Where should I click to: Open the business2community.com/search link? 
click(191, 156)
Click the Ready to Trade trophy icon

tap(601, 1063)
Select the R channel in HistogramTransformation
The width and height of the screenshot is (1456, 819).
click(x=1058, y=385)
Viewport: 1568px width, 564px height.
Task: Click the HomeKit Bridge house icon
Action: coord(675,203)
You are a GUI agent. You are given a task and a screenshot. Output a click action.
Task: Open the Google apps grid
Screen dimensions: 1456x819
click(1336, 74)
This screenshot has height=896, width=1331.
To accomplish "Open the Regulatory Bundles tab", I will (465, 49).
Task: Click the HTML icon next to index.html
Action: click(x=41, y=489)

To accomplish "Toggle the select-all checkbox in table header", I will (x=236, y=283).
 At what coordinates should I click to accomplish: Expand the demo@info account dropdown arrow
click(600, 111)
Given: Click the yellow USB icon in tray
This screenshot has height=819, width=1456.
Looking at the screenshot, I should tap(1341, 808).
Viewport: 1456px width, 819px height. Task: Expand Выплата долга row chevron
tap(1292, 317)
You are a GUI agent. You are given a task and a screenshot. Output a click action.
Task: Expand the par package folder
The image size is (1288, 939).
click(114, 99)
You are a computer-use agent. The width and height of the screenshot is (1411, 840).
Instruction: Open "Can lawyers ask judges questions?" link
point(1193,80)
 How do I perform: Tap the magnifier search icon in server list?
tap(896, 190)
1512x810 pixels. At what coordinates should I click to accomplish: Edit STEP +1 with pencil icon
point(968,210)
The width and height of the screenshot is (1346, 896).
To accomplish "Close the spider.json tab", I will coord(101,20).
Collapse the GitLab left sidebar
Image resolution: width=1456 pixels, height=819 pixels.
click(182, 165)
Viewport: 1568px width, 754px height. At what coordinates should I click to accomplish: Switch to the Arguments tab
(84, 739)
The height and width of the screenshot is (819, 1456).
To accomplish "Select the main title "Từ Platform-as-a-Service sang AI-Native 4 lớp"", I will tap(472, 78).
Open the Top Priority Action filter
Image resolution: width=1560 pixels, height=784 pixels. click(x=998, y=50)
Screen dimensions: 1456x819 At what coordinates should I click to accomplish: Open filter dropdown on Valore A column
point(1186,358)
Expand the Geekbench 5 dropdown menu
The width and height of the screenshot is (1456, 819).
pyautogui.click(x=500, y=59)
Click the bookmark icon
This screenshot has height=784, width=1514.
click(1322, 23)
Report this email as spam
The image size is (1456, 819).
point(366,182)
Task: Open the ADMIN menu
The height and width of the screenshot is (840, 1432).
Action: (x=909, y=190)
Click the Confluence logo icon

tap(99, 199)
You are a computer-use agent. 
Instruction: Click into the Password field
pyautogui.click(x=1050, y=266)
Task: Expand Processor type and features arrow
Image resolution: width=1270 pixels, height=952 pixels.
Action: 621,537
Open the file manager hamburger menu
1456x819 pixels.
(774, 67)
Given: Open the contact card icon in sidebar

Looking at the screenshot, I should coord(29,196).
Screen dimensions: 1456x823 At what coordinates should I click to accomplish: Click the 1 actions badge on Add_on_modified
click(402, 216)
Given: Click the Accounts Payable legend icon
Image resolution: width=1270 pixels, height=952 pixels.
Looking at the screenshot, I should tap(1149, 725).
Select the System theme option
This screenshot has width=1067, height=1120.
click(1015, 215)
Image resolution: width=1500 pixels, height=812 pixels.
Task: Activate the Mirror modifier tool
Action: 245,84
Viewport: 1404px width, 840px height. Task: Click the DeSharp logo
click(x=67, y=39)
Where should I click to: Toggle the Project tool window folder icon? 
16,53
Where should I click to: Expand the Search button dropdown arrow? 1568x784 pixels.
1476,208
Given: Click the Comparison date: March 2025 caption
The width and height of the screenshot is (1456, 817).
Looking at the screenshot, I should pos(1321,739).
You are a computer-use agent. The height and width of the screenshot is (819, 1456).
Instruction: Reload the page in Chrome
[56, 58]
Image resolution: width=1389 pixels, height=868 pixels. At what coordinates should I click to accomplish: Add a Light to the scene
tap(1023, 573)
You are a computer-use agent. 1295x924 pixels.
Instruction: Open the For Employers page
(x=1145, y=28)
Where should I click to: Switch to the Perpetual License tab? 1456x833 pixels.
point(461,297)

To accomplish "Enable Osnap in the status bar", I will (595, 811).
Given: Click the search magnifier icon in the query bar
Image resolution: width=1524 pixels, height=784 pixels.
....
» Exercise: Out of the preceding entries, pull each line that contains the word "computer".

» Result of this task:
You are a computer-use agent. The width and height of the screenshot is (1411, 840).
You are a computer-use agent. 
You are a computer-use agent. The height and width of the screenshot is (819, 1456).
You are a computer-use agent. 1295x924 pixels.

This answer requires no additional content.